The study was supported by a patient advisory group who met regularly throughout the study to advise on study design, recruitment literature and results dissemination. Eligible patients were invited by mailed patient information sheets, a minimum of 48 hours before a routine care appointment. Written informed consent was obtained and blood samples were collected prior to anti-TNF treatment. Blood samples were then processed to plasma by centrifugation, aliquoted and stored at -80°C until shipped to Olink Proteomics, Uppsala, Sweden for proximity extension assay (PEA) analysis. Clinical and demographic information were collated from medical records and clinic databases. The disease activity score across 28 joints (DAS-28) based on erythrocyte sedimentation rate (ESR) was recorded at baseline and after six months of anti-TNF therapy. Patients were classified as responders and non-responders at six months as per British Society for Rheumatology (BSR) response criteria [28]. Further, a patient, whose drug was changed from anti-TNF to a different class by clinicians were also classified as non-responders. Out of N = 144 patients recruited 55 were either lost to follow-up or were given other biologic DMARDs (such as Tociluzimab, Ritiuximab, etc). The recruits lost were unable to make 6 months follow-up appointments, or complete composite data required to calculate DAS score were not available.

Plasma protein profile

Patients’ plasma samples were analysed by multiplexed PEA [29] provided by Olink Proteomics (www.olink.com). Following four Proseek Multiplex panels comprising 92 proteins each were used for analyses: cardiovascular panels II and III, immune response panel and the inflammatory panel. Each panel was quantified by real-time PCR using the Fluidigm BioMark HD platform. In each panel run, 92 samples, 1 negative control and 3 positive controls were analysed. Controls were used for determining the assay limit of detection (LoD) values as well as allowing normalization of measurements into ddCq (ΔΔCq: double delta quantification cycle in qPCR) values. The ddCq values are then log2-transformed to promote normal distribution for subsequent analysis. Olink proteomics returned protein expression data in exponential scale called normalised protein expression (NPX), such that the real expression values are proportional to 2NPX. Each protein’s NPX values are relative quantification and hence they cannot be compared across different proteins [30]. Therefore, to obtain comparable results for all proteins [31] and as a pre-processing step for machine learning inputs, each of them is separately scaled into a standard normal distribution ~N(0, 1). A total of 352 proteins passed the initial quality control (QC) and were subsequently used for the statistical and machine learning based analysis.

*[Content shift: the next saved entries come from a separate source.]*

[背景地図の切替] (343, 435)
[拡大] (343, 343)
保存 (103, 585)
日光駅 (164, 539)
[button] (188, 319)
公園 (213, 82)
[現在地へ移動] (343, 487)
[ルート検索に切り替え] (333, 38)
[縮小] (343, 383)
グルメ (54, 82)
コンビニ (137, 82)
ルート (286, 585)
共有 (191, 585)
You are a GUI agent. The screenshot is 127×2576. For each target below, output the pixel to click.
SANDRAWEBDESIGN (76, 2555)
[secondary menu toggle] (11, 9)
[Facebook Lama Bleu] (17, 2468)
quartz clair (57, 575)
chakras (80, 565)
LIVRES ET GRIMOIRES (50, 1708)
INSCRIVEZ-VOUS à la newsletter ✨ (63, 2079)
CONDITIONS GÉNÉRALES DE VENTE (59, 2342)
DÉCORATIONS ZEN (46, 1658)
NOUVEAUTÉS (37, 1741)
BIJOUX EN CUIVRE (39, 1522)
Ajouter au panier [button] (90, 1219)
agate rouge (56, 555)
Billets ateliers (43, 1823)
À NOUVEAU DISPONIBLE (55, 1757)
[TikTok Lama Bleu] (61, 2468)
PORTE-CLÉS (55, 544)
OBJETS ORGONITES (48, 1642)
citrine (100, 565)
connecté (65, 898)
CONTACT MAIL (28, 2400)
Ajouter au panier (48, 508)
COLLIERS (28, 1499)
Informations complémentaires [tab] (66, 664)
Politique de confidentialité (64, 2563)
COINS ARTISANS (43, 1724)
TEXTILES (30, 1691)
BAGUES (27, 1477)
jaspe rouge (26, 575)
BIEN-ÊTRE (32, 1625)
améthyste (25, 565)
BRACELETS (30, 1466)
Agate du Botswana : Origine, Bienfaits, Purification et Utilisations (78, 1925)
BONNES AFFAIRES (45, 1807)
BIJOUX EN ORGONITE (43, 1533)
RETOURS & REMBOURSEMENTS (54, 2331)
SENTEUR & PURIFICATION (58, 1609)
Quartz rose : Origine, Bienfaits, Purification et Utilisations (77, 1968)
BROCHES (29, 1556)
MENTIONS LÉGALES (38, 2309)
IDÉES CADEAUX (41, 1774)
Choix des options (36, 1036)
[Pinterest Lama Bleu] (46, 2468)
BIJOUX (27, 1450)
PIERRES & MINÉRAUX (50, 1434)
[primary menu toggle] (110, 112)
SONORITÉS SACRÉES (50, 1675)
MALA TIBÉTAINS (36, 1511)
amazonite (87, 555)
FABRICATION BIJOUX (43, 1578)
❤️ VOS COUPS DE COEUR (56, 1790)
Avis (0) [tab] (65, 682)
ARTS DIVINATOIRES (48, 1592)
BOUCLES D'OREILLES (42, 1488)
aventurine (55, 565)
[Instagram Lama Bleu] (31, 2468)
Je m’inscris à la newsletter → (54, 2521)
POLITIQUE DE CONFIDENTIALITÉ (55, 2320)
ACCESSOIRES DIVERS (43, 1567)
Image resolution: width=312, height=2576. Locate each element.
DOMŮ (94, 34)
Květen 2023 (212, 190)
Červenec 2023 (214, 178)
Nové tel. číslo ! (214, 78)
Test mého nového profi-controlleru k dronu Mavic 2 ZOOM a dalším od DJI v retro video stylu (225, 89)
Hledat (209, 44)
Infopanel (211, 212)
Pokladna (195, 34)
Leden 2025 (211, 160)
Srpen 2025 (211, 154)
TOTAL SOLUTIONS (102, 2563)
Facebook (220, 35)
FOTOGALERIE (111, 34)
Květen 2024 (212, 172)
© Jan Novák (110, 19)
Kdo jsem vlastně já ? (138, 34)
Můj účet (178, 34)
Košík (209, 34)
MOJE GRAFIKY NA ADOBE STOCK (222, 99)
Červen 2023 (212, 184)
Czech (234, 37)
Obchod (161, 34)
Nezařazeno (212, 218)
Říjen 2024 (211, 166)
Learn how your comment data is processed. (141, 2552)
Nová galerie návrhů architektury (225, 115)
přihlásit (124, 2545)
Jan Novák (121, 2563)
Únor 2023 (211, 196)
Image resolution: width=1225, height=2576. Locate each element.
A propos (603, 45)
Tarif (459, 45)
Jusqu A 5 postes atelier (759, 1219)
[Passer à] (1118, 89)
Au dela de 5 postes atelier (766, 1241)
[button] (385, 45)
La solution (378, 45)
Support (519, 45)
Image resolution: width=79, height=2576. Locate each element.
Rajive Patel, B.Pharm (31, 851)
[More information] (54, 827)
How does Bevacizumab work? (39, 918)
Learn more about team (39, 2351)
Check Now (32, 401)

Statistical, computational and bioinformatics analyses

All statistical and computational analyses were carried out in R v3.6.1 [32]. The t-test or chi-square test (as appropriate) to check for statistical significance of demographic and clinical features, and the principal component analysis (PCA) of Olink proteomics data, were performed in the base R package. Quality control (QC) of protein NPX datasets involved discarding protein values which were flagged with a QC warning (sample did not pass quality control for a given protein panel). Also, NPX values were removed if below the limit of detection (LoD) level for a given protein PEA, resulting in < 2% of missing values. Since missingness was very small, it was imputed using k-Nearest Neighbour (k-NN) method using the RANN package [33]. PCA result was validated with leave-one-out cross-validation (LOOCV) using sinkr package [34]. General ML pre- and post- processing methods were derived from caret [35] and e1071 package [36]. Further, we deployed generalised linear models (GLMs), using the glmnet package [37], to create an intuitive mathematical formulation with a linear combination of protein expression values. Receiver operator characteristic (ROC) curves were obtained via pROC package [38]. Finally, Youden Index [39] was used to choose the best point in ROC curve to calculate thresholds for model score to obtain sensitivity and specificity values. Box plot and beeswarm plot were drawn using beanplot package [40] and beeswarm package [41] respectively, and gplots package [42] and ggrepel package [43] were used for presenting the results. The final model selection was done based on Area Under the ROC Curve (AUC) metric, which is the most preferred metric for the classification problems. Enrichment analysis and Protein-Protein Interaction (PPI) network analysis was performed using STRING database [44]. The Gene Ontology (GO) terms were summarised using REVIGO [45] with its default parameters and the PPI networks were visualised using Cytoscape [46], an open-source software commonly used for network-based analysis. The Pearson’s correlation coefficient between the protein features was computed using stats namespace under base R package. This was followed by hierarchical clustering and plotting using the heatmaply package [47].

Feature selection with machine learning

A total of 500 simulations were run by randomly splitting the dataset into 80%:20% and a GLM was learned on 80% training data and tested on 20% test data. If the GLM model had better than random performance (i.e., AUC > 0.5), the feature selected in the model was then appended to a feature list. Thus, the importance of a feature reflects its frequency in the feature list. For example, a frequency of 0.8 for a feature represents that the feature showed up in 80% of the 500 simulated models. It is worth mentioning here, that multiple proteomics signature, having different feature set, are possible [48]. However, getting all the signature and its performance can be computationally expensive due to large number of combinations possible. Therefore, we went with a deterministic approach of stepwise feature selection, by calculating feature importance (FI) as described above, using a fixed seed value of 200 for 500 simulations.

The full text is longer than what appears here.